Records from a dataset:
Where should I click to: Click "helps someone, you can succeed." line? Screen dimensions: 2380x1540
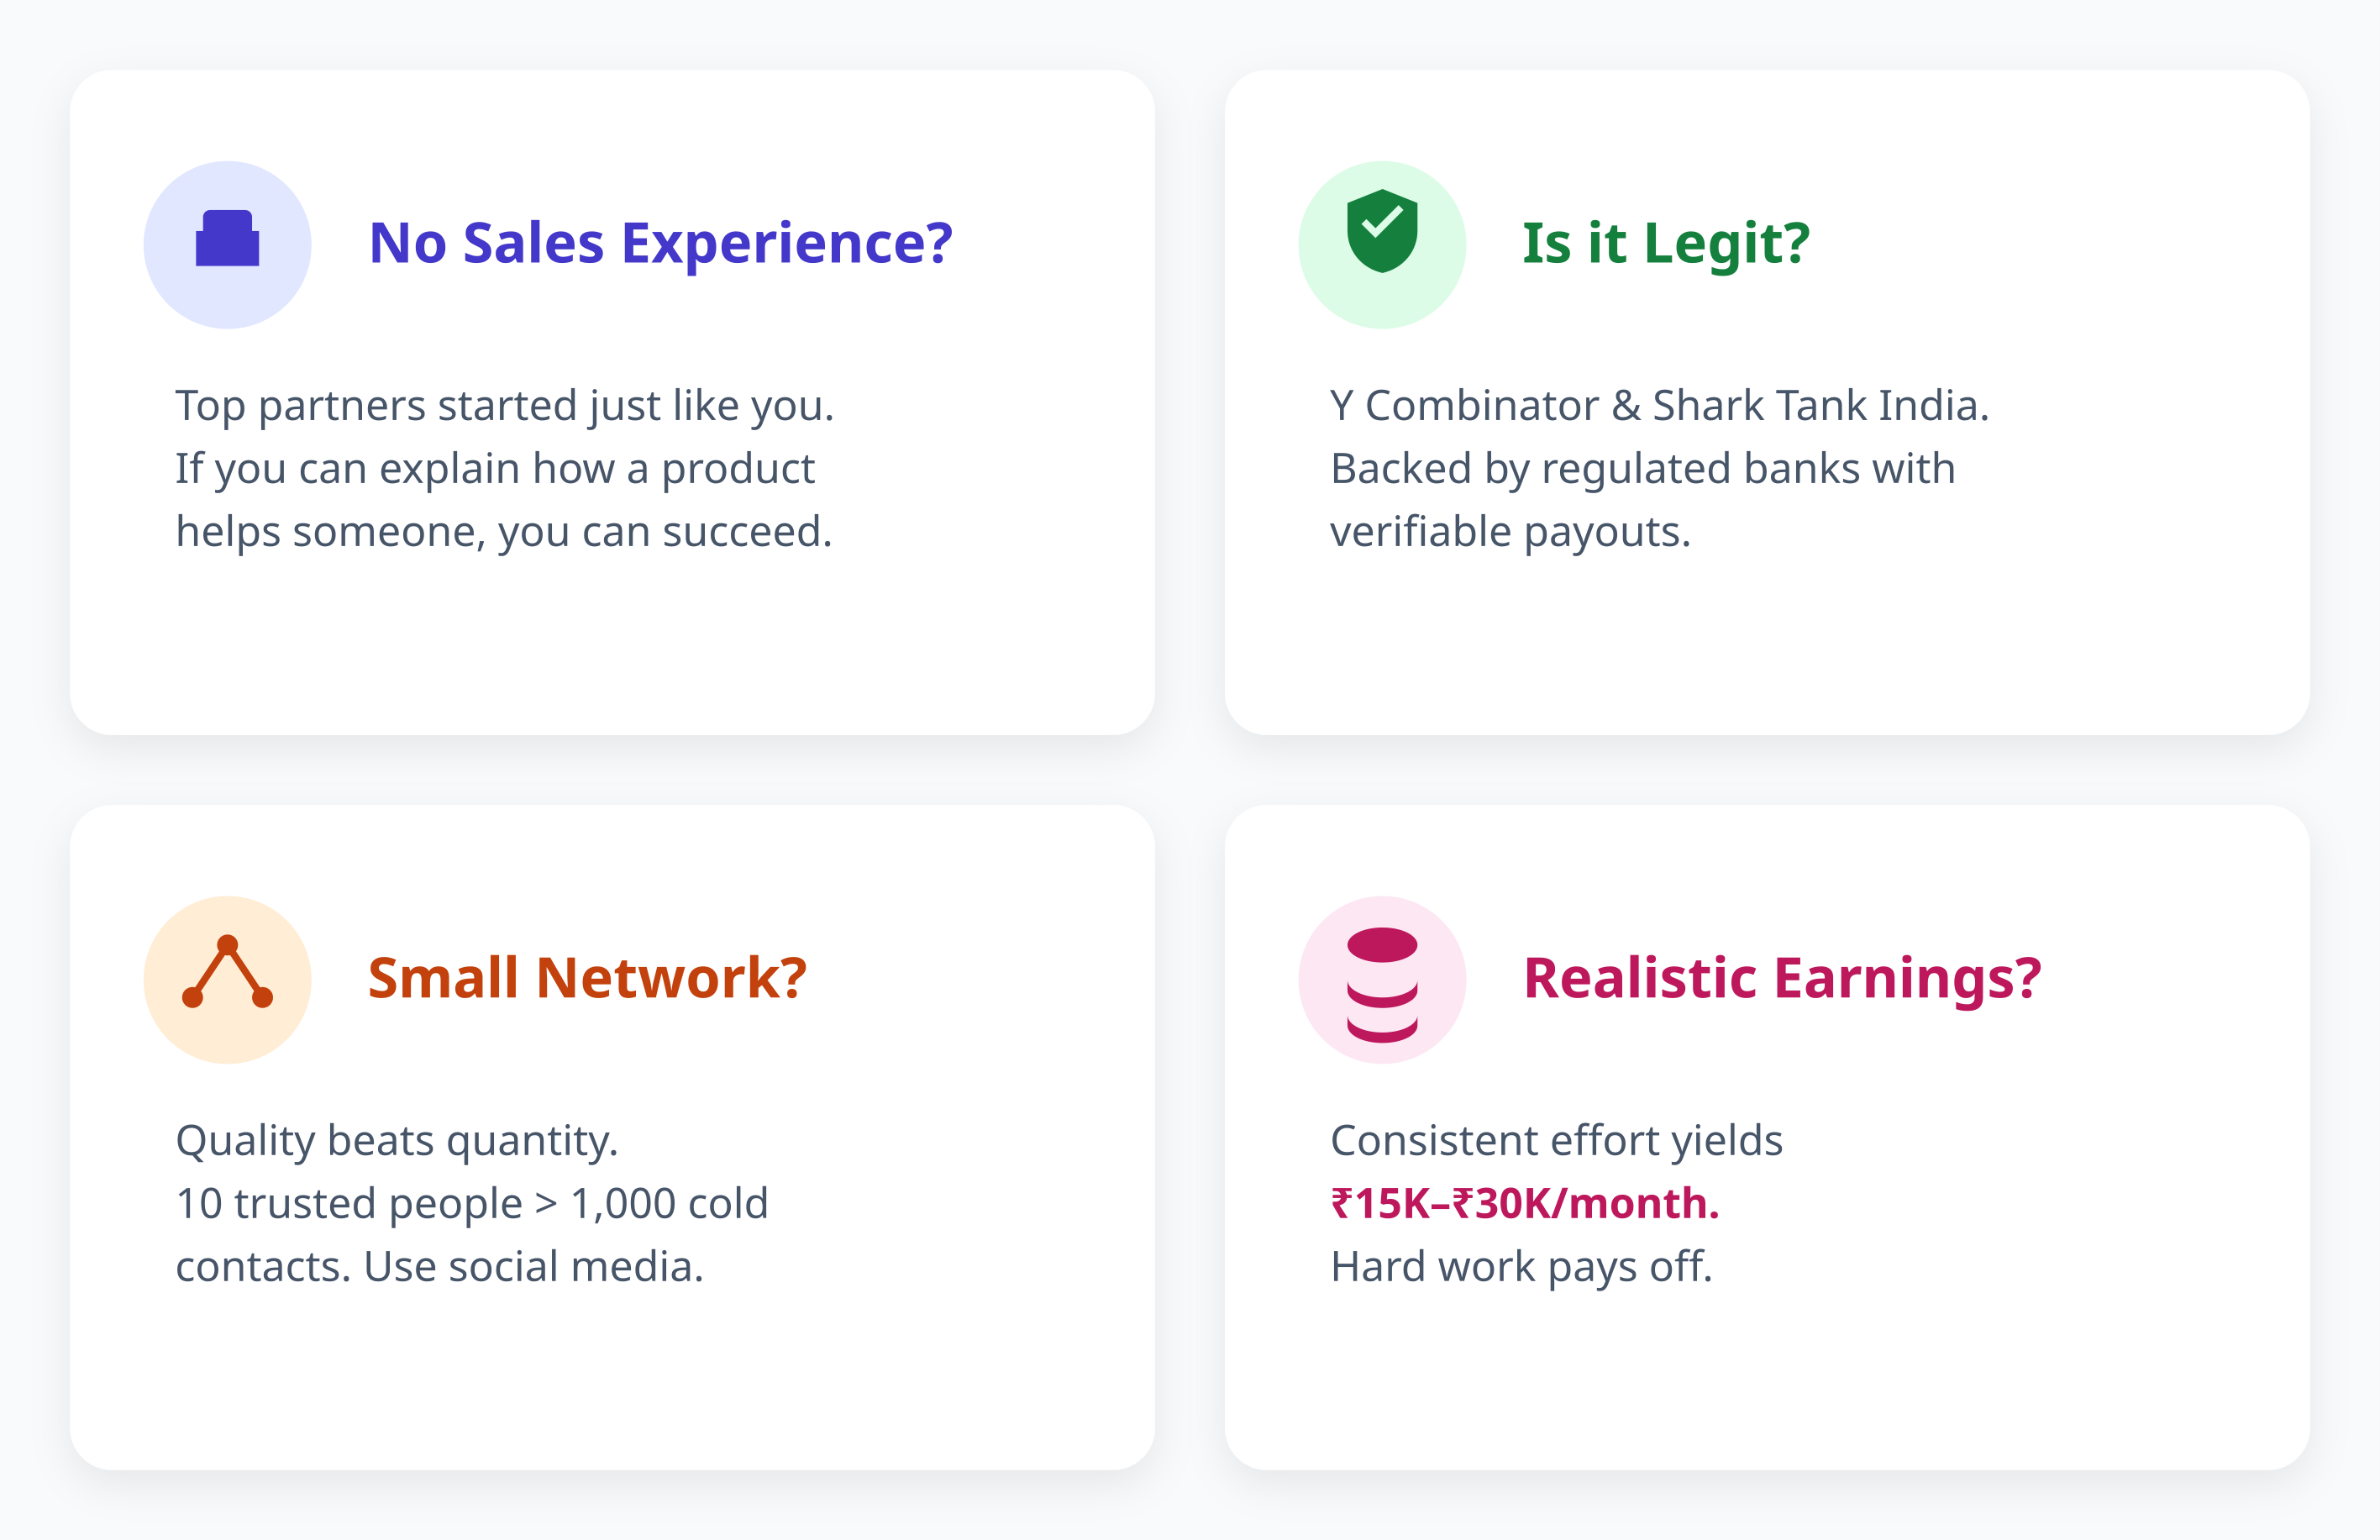503,532
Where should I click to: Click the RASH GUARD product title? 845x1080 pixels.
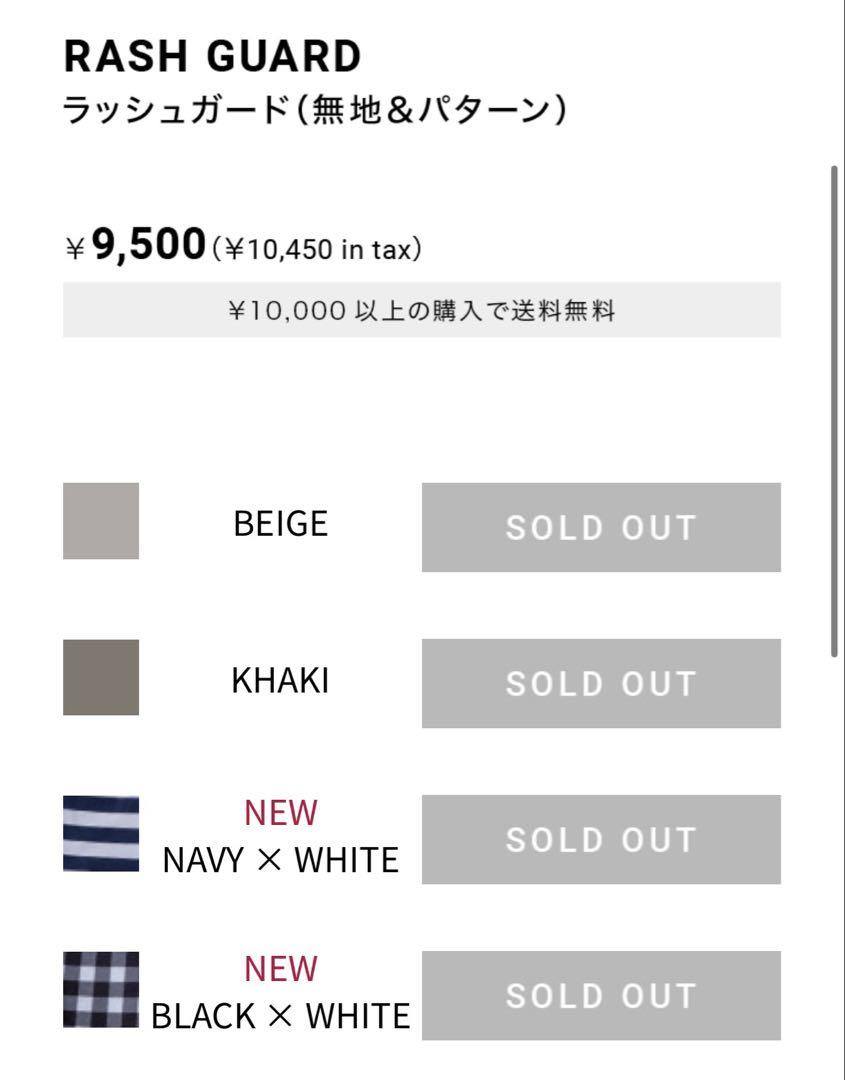[x=213, y=56]
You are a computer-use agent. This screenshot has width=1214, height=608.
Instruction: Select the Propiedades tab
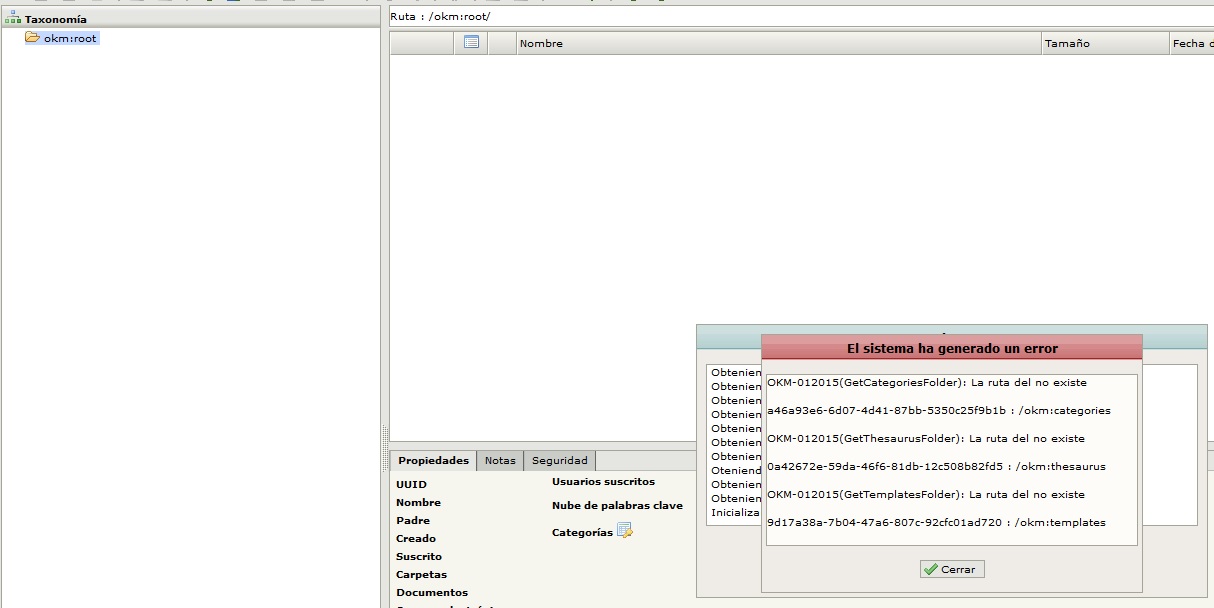click(433, 461)
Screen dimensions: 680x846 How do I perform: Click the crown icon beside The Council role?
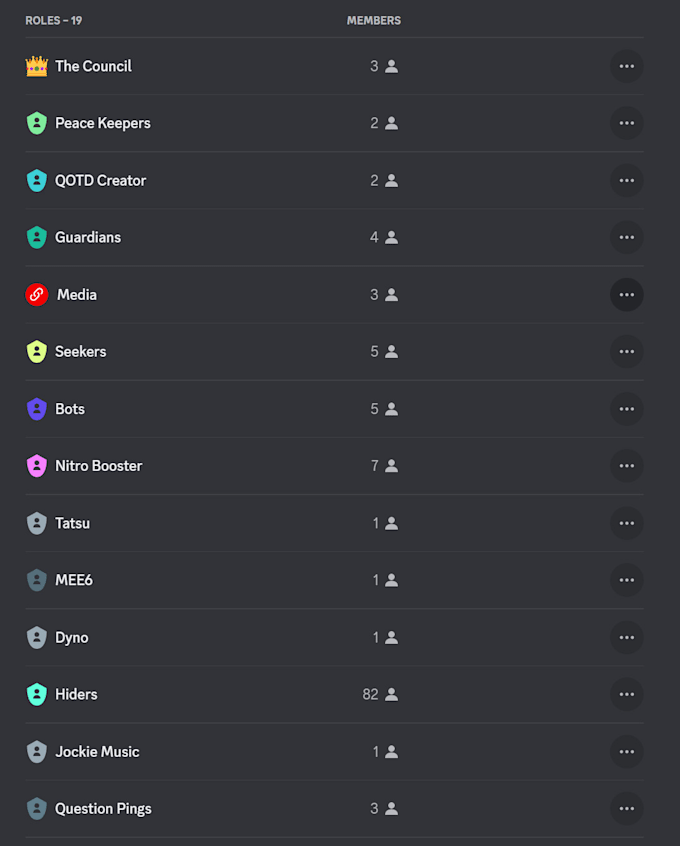click(x=36, y=66)
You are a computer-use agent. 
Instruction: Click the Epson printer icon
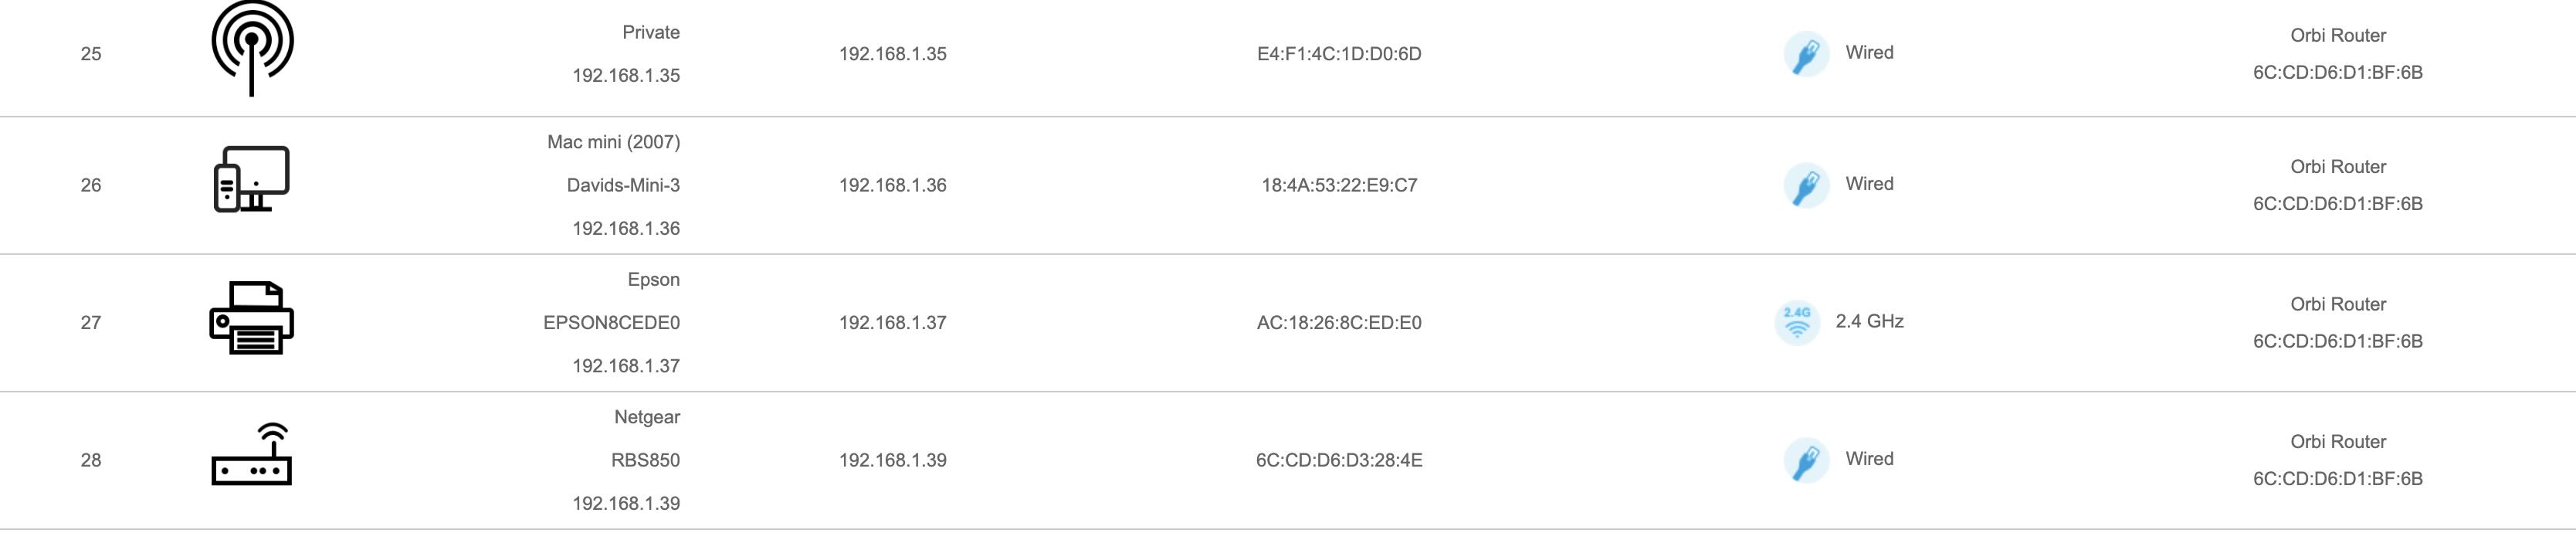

• **WORK TASK**: Could you retype the records above exactly, omitting the pictures?

• **ANSWER TO THE EXERCISE**:
Where should I click to: Click "helps someone, you can succeed." line? Screen dimensions: 2380x1540
503,532
Where should I click to: Click the RASH GUARD product title? 845x1080 pixels.
[x=213, y=56]
You are a computer-use agent. This screenshot has width=1214, height=608.
Instruction: Select the Propiedades tab
click(433, 461)
Screen dimensions: 680x846 How do I perform: Click the crown icon beside The Council role?
click(x=36, y=66)
You are a computer-use agent. 
Instruction: Click the Epson printer icon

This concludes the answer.